Reproduce the listing below line for line, with every character unchanged. Leave the pictures out of your copy.

╭──

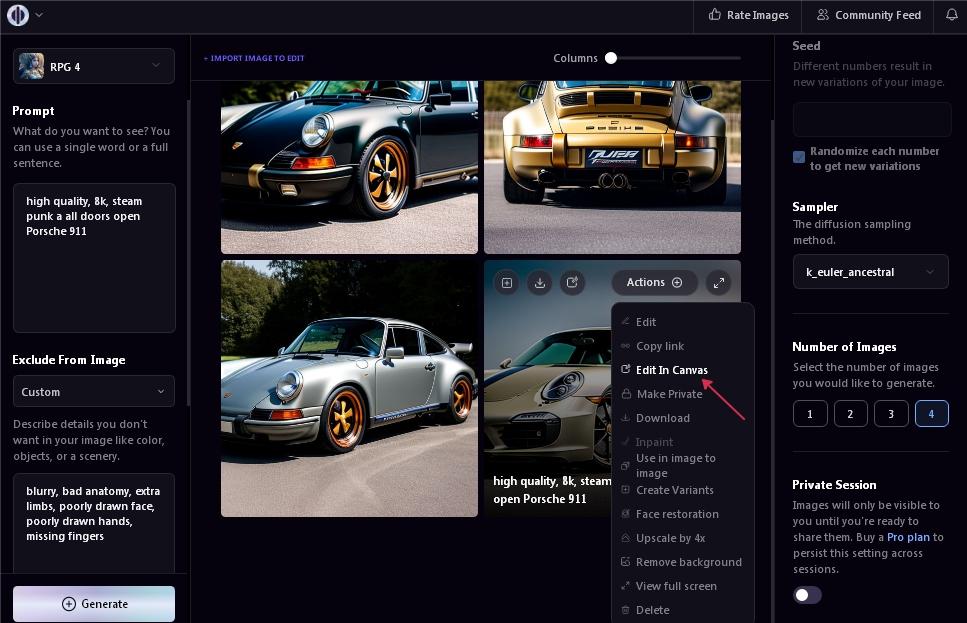967x623 pixels.
Task: Click the edit-in-canvas icon on image overlay
Action: [x=572, y=283]
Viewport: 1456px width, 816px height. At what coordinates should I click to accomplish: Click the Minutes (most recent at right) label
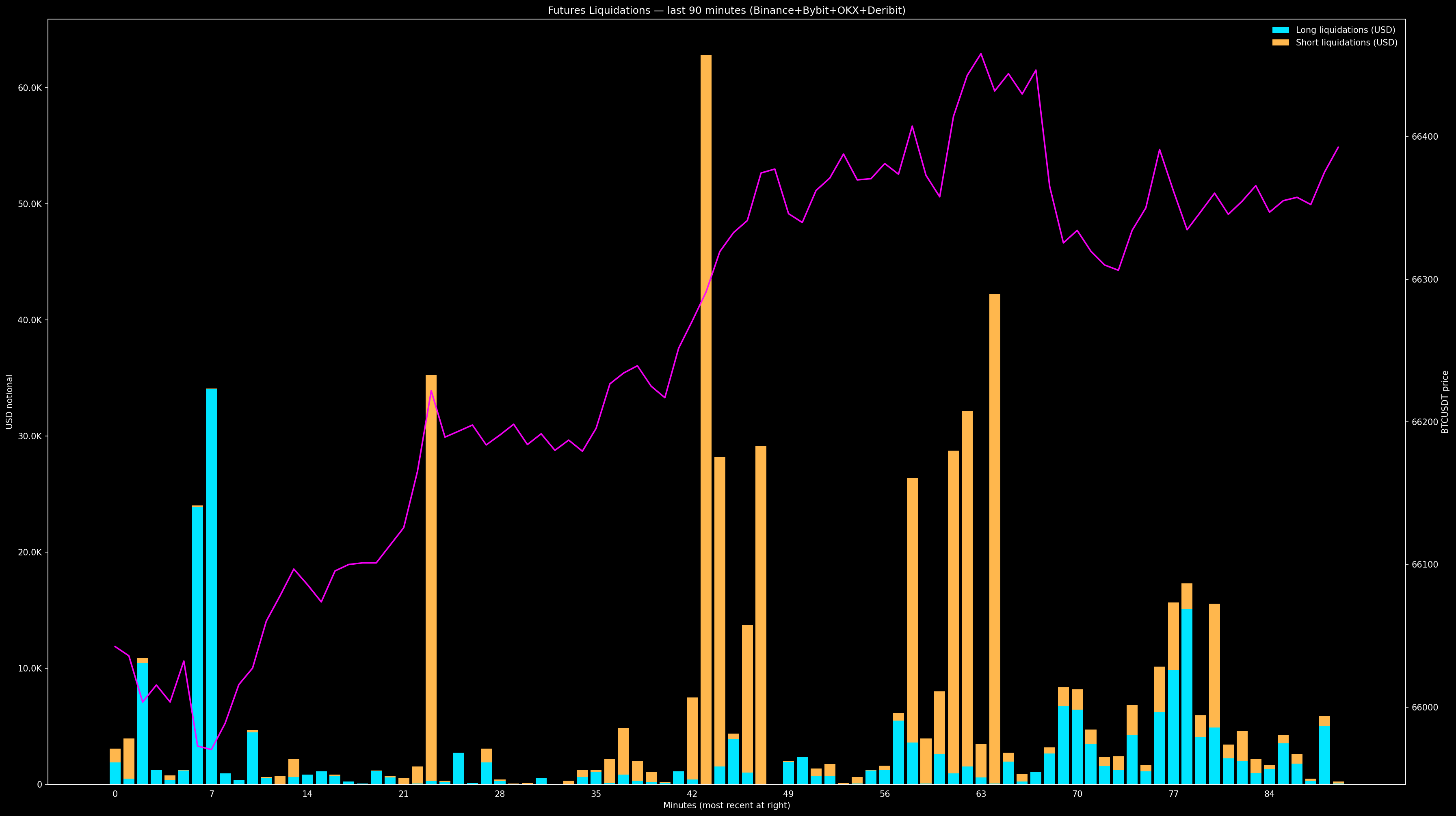[x=726, y=805]
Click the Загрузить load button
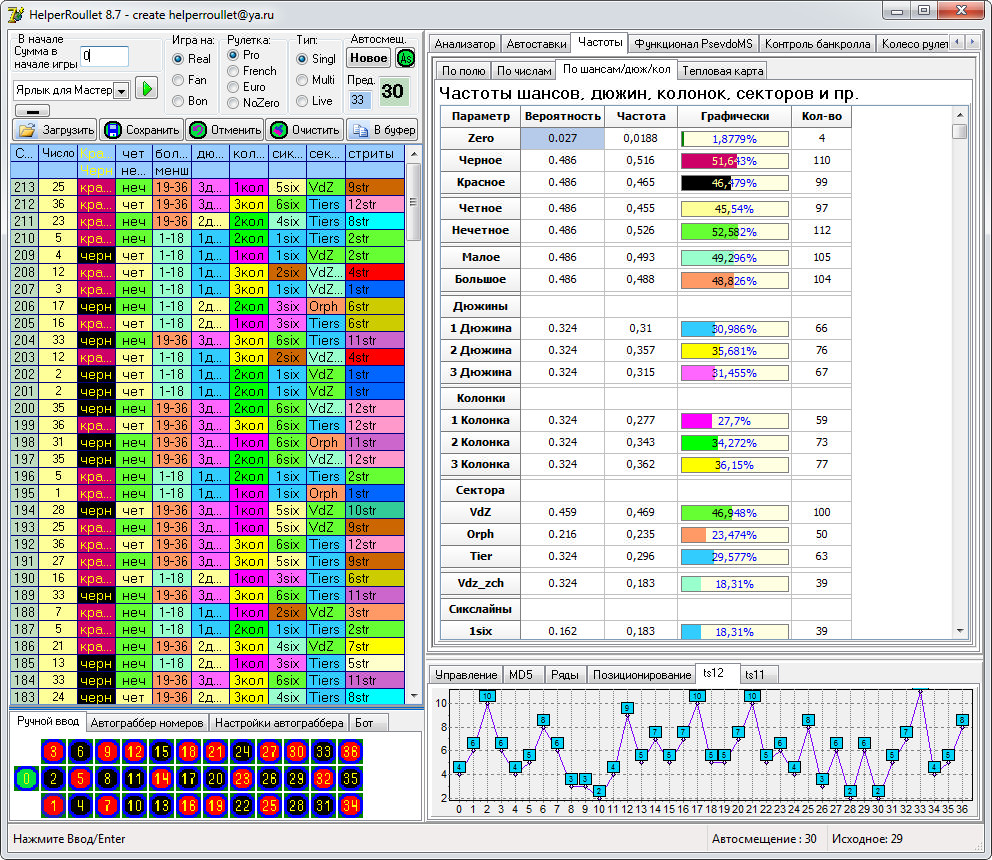Viewport: 992px width, 860px height. 56,130
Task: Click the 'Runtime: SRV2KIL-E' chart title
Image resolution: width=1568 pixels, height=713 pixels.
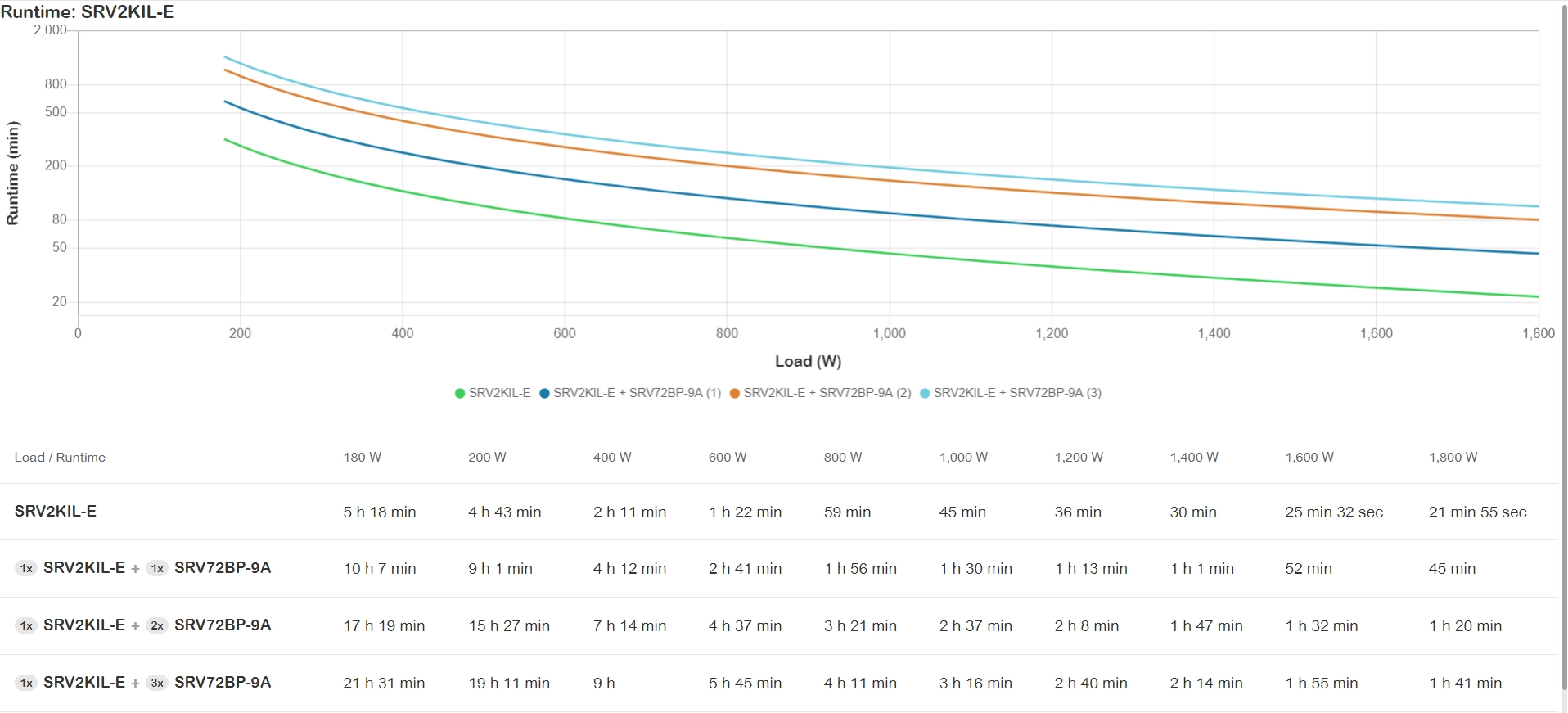Action: [88, 11]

╰──

**OUTPUT OF THE EXERCISE**.
967x623 pixels.
Task: Click the edit-in-canvas icon on image overlay
Action: [x=572, y=283]
Viewport: 1456px width, 816px height. At what coordinates should I click to accomplish: Click the Minutes (most recent at right) label
[x=726, y=805]
Click the Загрузить load button
Viewport: 992px width, 860px height. 56,130
Task: Click the 'Runtime: SRV2KIL-E' chart title
Image resolution: width=1568 pixels, height=713 pixels.
Action: [88, 11]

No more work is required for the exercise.